[TASK DESCRIPTION] Copy out the listing below, keeping every character as is.
++++
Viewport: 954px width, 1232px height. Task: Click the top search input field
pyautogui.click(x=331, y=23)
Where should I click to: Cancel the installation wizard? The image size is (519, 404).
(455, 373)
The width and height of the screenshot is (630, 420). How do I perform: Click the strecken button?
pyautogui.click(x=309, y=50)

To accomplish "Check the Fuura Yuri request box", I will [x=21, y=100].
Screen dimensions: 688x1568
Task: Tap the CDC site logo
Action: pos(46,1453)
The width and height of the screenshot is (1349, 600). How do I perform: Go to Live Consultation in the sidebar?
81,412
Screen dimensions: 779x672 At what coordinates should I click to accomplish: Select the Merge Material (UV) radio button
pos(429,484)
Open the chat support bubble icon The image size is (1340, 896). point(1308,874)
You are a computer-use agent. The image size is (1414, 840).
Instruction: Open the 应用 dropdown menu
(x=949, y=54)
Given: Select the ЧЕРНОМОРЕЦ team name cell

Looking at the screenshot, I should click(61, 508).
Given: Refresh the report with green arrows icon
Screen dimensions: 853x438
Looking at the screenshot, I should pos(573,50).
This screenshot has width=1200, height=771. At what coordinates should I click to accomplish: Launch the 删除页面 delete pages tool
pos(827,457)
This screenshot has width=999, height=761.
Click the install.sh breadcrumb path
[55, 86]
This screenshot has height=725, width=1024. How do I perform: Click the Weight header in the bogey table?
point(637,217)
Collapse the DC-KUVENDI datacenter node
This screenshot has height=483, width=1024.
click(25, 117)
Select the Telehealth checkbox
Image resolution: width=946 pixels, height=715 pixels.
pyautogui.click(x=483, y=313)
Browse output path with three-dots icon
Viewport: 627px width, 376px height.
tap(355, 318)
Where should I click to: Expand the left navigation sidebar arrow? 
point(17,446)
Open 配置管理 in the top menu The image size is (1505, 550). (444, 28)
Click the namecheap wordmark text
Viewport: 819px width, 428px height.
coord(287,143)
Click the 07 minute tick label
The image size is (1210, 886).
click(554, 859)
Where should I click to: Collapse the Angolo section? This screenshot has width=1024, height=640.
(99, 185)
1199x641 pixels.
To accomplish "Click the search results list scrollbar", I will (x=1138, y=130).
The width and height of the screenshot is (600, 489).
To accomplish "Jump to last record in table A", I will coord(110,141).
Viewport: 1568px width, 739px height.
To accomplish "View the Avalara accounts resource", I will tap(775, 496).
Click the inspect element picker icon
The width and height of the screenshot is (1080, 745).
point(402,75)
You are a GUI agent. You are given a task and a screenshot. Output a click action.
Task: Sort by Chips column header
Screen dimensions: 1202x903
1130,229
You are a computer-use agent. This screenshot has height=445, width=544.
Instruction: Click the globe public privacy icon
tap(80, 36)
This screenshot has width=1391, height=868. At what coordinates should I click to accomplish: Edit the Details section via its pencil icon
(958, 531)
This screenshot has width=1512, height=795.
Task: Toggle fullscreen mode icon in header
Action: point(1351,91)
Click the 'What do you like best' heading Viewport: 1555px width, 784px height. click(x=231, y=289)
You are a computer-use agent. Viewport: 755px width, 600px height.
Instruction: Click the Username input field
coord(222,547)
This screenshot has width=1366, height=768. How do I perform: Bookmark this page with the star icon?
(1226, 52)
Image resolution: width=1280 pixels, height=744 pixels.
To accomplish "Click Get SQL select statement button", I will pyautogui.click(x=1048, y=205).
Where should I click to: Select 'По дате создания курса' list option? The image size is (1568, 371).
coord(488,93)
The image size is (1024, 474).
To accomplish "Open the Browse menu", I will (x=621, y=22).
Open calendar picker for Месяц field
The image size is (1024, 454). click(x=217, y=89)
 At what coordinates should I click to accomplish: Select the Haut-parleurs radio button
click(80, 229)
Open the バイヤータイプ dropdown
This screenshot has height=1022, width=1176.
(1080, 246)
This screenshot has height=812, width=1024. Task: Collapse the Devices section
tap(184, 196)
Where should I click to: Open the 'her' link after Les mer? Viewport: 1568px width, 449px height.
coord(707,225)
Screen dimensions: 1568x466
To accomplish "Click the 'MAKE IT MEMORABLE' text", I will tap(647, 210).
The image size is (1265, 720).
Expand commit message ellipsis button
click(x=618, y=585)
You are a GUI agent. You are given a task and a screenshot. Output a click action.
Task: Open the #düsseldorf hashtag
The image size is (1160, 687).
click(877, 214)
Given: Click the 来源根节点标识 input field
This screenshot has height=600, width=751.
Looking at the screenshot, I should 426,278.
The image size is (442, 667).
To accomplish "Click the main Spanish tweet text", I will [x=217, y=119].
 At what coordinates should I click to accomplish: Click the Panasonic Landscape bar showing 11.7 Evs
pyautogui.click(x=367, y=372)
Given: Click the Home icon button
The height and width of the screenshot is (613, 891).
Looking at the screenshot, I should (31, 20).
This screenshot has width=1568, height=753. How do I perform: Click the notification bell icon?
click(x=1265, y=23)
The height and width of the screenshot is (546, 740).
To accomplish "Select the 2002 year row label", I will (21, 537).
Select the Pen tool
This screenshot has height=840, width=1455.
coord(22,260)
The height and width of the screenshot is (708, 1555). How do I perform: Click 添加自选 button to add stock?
++++
[SOLUTION TO THIS EXERCISE]
Viewport: 954px width, 1232px height. Task: Click the top search input field
pyautogui.click(x=331, y=23)
Where should I click to: Cancel the installation wizard? The image size is (519, 404).
(455, 373)
The width and height of the screenshot is (630, 420). How do I perform: Click the strecken button?
pyautogui.click(x=309, y=50)

To accomplish "Check the Fuura Yuri request box", I will [x=21, y=100].
Screen dimensions: 688x1568
Task: Tap the CDC site logo
Action: pos(46,1453)
The width and height of the screenshot is (1349, 600). How do I perform: Go to Live Consultation in the sidebar?
81,412
Screen dimensions: 779x672 At what coordinates should I click to accomplish: Select the Merge Material (UV) radio button
pos(429,484)
Open the chat support bubble icon The image size is (1340, 896). point(1308,874)
You are a computer-use agent. The image size is (1414, 840).
Instruction: Open the 应用 dropdown menu
(x=949, y=54)
Given: Select the ЧЕРНОМОРЕЦ team name cell

Looking at the screenshot, I should click(61, 508).
Given: Refresh the report with green arrows icon
Screen dimensions: 853x438
Looking at the screenshot, I should pos(573,50).
This screenshot has width=1200, height=771. At what coordinates should I click to accomplish: Launch the 删除页面 delete pages tool
pos(827,457)
This screenshot has width=999, height=761.
Click the install.sh breadcrumb path
[55, 86]
This screenshot has height=725, width=1024. How do I perform: Click the Weight header in the bogey table?
point(637,217)
Collapse the DC-KUVENDI datacenter node
This screenshot has height=483, width=1024.
click(25, 117)
Select the Telehealth checkbox
Image resolution: width=946 pixels, height=715 pixels.
pyautogui.click(x=483, y=313)
Browse output path with three-dots icon
Viewport: 627px width, 376px height.
tap(355, 318)
Where should I click to: Expand the left navigation sidebar arrow? 
point(17,446)
Open 配置管理 in the top menu The image size is (1505, 550). (444, 28)
Click the namecheap wordmark text
Viewport: 819px width, 428px height.
coord(287,143)
Click the 07 minute tick label
The image size is (1210, 886).
click(554, 859)
Where should I click to: Collapse the Angolo section? This screenshot has width=1024, height=640.
(99, 185)
1199x641 pixels.
To accomplish "Click the search results list scrollbar", I will (x=1138, y=130).
The width and height of the screenshot is (600, 489).
To accomplish "Jump to last record in table A", I will coord(110,141).
Viewport: 1568px width, 739px height.
To accomplish "View the Avalara accounts resource", I will tap(775, 496).
Click the inspect element picker icon
The width and height of the screenshot is (1080, 745).
point(402,75)
You are a GUI agent. You are given a task and a screenshot. Output a click action.
Task: Sort by Chips column header
Screen dimensions: 1202x903
1130,229
You are a computer-use agent. This screenshot has height=445, width=544.
Instruction: Click the globe public privacy icon
tap(80, 36)
This screenshot has width=1391, height=868. At what coordinates should I click to accomplish: Edit the Details section via its pencil icon
(958, 531)
This screenshot has width=1512, height=795.
Task: Toggle fullscreen mode icon in header
Action: point(1351,91)
Click the 'What do you like best' heading Viewport: 1555px width, 784px height. click(x=231, y=289)
You are a computer-use agent. Viewport: 755px width, 600px height.
Instruction: Click the Username input field
coord(222,547)
This screenshot has width=1366, height=768. How do I perform: Bookmark this page with the star icon?
(1226, 52)
Image resolution: width=1280 pixels, height=744 pixels.
To accomplish "Click Get SQL select statement button", I will pyautogui.click(x=1048, y=205).
Where should I click to: Select 'По дате создания курса' list option? The image size is (1568, 371).
coord(488,93)
The image size is (1024, 474).
To accomplish "Open the Browse menu", I will (x=621, y=22).
Open calendar picker for Месяц field
The image size is (1024, 454). click(x=217, y=89)
 At what coordinates should I click to accomplish: Select the Haut-parleurs radio button
click(80, 229)
Open the バイヤータイプ dropdown
This screenshot has height=1022, width=1176.
(1080, 246)
This screenshot has height=812, width=1024. Task: Collapse the Devices section
tap(184, 196)
Where should I click to: Open the 'her' link after Les mer? Viewport: 1568px width, 449px height.
coord(707,225)
Screen dimensions: 1568x466
To accomplish "Click the 'MAKE IT MEMORABLE' text", I will tap(647, 210).
The image size is (1265, 720).
Expand commit message ellipsis button
click(x=618, y=585)
You are a GUI agent. You are given a task and a screenshot. Output a click action.
Task: Open the #düsseldorf hashtag
The image size is (1160, 687).
click(877, 214)
Given: Click the 来源根节点标识 input field
This screenshot has height=600, width=751.
Looking at the screenshot, I should 426,278.
The image size is (442, 667).
To accomplish "Click the main Spanish tweet text", I will [x=217, y=119].
 At what coordinates should I click to accomplish: Click the Panasonic Landscape bar showing 11.7 Evs
pyautogui.click(x=367, y=372)
Given: Click the Home icon button
The height and width of the screenshot is (613, 891).
Looking at the screenshot, I should (31, 20).
This screenshot has width=1568, height=753. How do I perform: Click the notification bell icon?
click(x=1265, y=23)
The height and width of the screenshot is (546, 740).
To accomplish "Select the 2002 year row label", I will (21, 537).
Select the Pen tool
This screenshot has height=840, width=1455.
coord(22,260)
The height and width of the screenshot is (708, 1555). How do I perform: Click 添加自选 button to add stock?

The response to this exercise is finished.